Va. Tech president urges calm as police investigate new threat in e-mails, YouTube postings

By AP
Thursday, March 18, 2010

Online postings warn of another Va. Tech attack

BLACKSBURG, Va. — Nearly three years after a massacre that left more than 30 dead, Virginia Tech officials are urging calm as e-mails and Internet postings originating in Italy threaten another attack on campus.

Though police do not believe the threats are credible, University President Charles W. Steger said in an e-mail to faculty and students Wednesday that classes would be held Thursday with additional security across campus.

Given the public concern, Steger said an overabundance of caution is appropriate.

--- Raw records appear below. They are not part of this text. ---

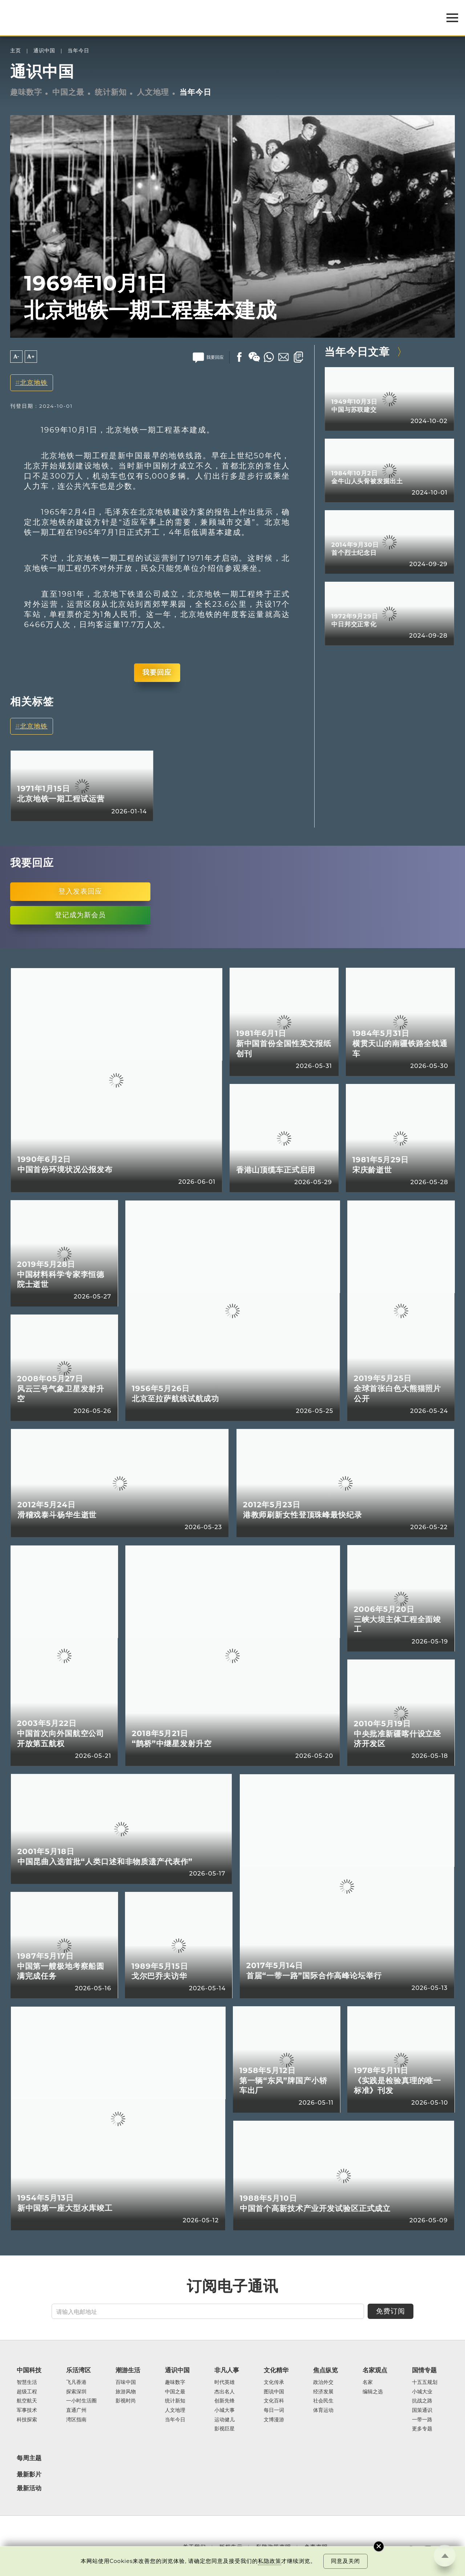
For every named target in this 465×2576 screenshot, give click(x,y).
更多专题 (422, 2429)
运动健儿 (224, 2420)
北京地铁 (34, 382)
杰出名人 (224, 2392)
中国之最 (68, 92)
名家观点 (375, 2370)
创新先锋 (224, 2401)
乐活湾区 (78, 2370)
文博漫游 (274, 2420)
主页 (15, 50)
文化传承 (274, 2382)
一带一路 (422, 2420)
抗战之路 (422, 2401)
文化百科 (274, 2401)
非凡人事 (226, 2370)
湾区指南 (76, 2420)
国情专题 (424, 2370)
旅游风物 (126, 2392)
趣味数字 (26, 92)
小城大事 (224, 2410)
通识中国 (44, 50)
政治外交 (323, 2382)
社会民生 (323, 2401)
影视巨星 (224, 2429)
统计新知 (111, 92)
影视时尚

“Given all that this university has endured, I can understand how this can be very upsetting to the university community,” Steger wrote in the e-mail. “Remember that we are a community that cares for each other and I ask that you continue to support each other.”

University spokesman Larry Hinker said there had been no new, substantive developments on Thursday, but the school felt it was important to communicate to the community that authorities were investigating the threats.

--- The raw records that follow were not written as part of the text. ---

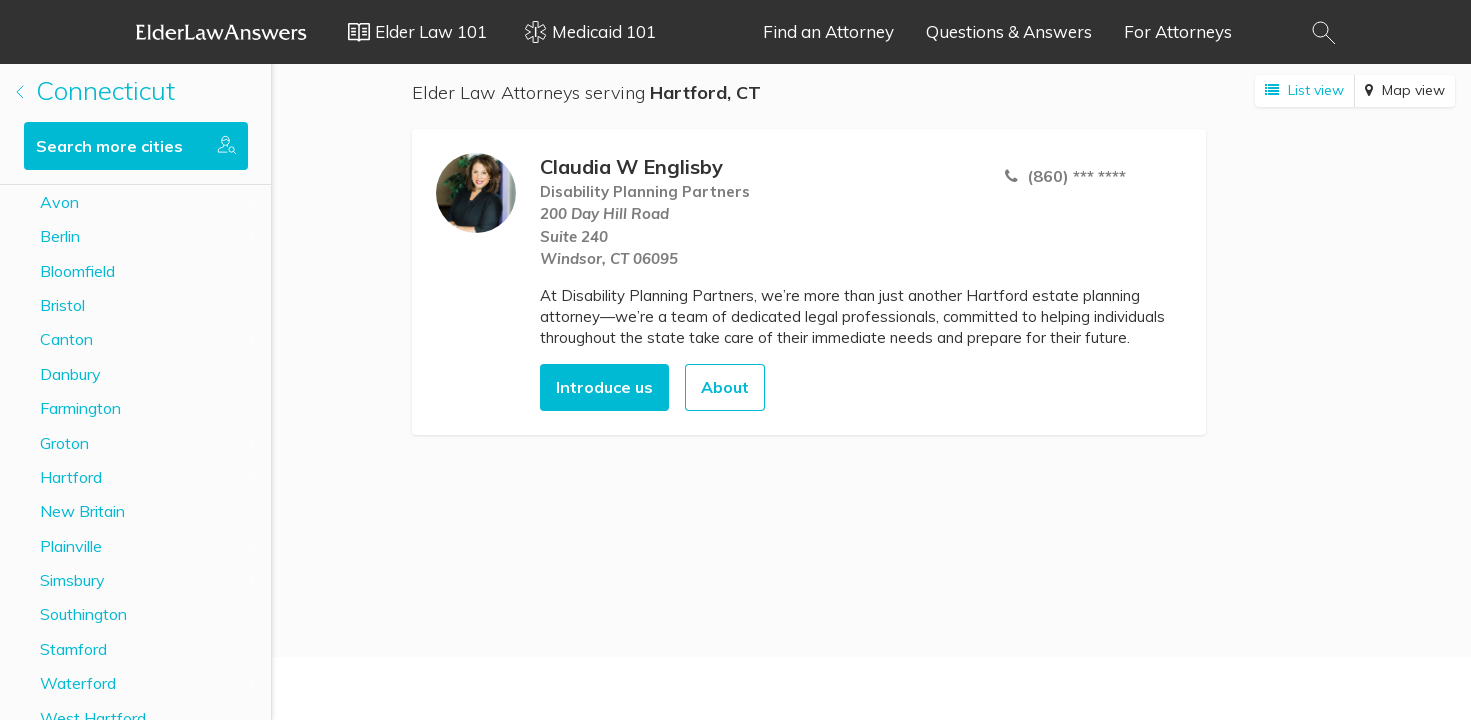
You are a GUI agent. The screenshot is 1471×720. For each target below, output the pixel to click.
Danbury (70, 374)
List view (1304, 90)
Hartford (71, 477)
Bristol (62, 305)
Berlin (60, 236)
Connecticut (95, 90)
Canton (66, 339)
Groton (64, 443)
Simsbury (72, 580)
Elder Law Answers (222, 32)
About (725, 387)
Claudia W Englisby (631, 166)
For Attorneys (1178, 31)
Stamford (73, 649)
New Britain (82, 511)
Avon (59, 202)
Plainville (71, 546)
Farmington (80, 408)
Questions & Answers (1009, 31)
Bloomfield (77, 271)
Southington (83, 614)
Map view (1405, 90)
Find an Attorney (828, 31)
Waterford (78, 683)
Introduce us (604, 387)
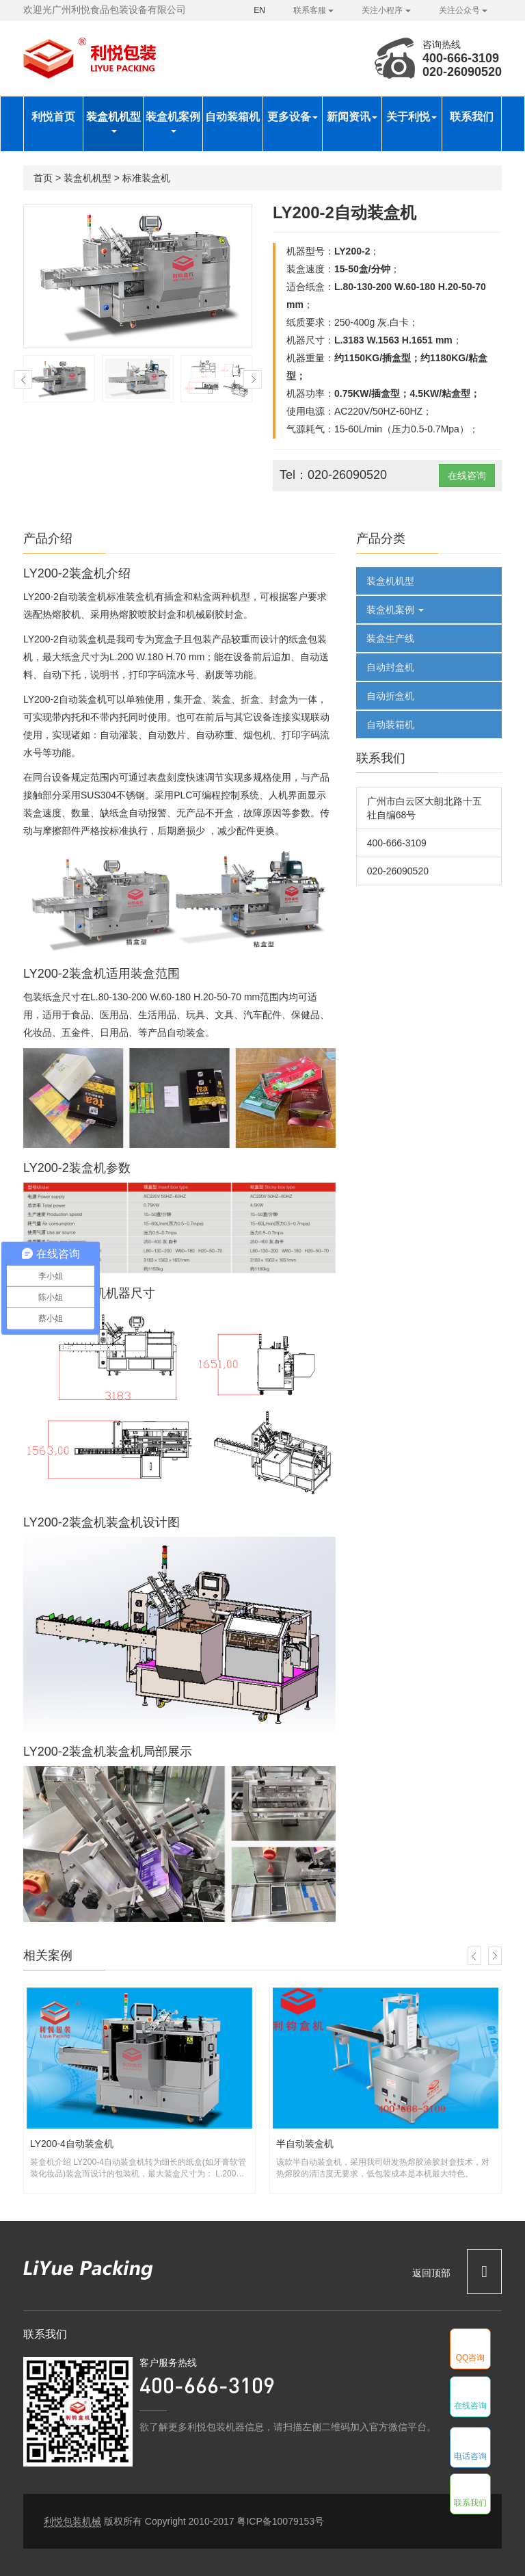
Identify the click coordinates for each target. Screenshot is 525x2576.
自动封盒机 (390, 667)
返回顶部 (457, 2271)
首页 (43, 177)
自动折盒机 (390, 695)
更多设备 (292, 116)
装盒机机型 (113, 122)
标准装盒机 (146, 177)
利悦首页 (53, 116)
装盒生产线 (390, 638)
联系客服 (313, 10)
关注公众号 (463, 10)
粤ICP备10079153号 (280, 2521)
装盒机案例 (173, 122)
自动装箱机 (232, 116)
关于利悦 (411, 116)
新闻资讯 (352, 116)
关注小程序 (386, 10)
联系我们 (472, 116)
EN (259, 10)
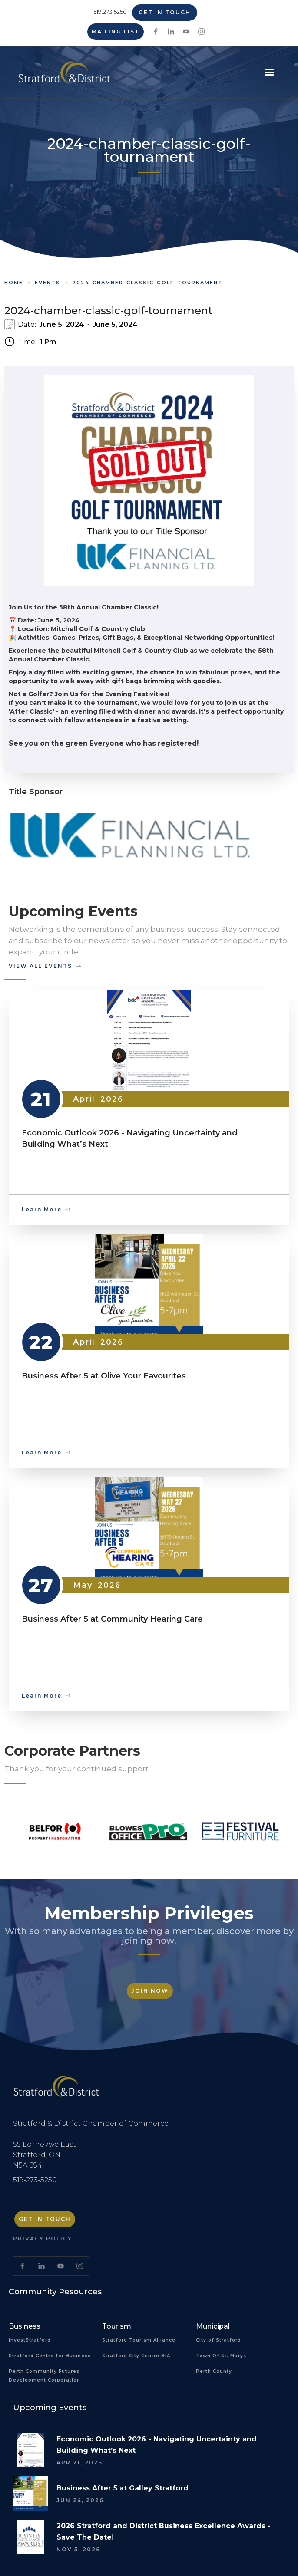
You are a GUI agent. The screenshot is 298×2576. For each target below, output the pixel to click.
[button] (269, 72)
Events (47, 283)
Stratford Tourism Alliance (138, 2340)
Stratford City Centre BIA (136, 2356)
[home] (62, 75)
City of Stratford (218, 2340)
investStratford (30, 2340)
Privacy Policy (42, 2238)
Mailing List (115, 31)
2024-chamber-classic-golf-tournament (147, 283)
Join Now (150, 1990)
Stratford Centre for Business (50, 2356)
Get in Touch (165, 12)
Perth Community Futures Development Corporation (44, 2376)
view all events (40, 966)
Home (13, 283)
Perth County (214, 2371)
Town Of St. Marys (221, 2356)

“Obviously, some of the students who had gotten this were a little rattled and there was an awful lot of rumor-building,” Hinker said.

Hinker could not provide an exact number of police on campus on Thursday, but said the increased security was noticeable.

Authorities investigated similar threats earlier this month and in October and believe the new posts are from the same person.

A YouTube user had created a Web page under the name “nextvirgtechkiller” that included the statements “the massacre is incoming” and “next massacre is incoming.” The person officials believe to be responsible also has continued to send threatening e-mails to students and employees over the last several days, Steger said in the e-mail.

Virginia State Police and the FBI are assisting in the investigation.

Virginia Tech was the scene of the worst mass shooting in modern U.S. history in April 2007. Student Seung-Hui Cho killed 32 people on campus, then committed suicide.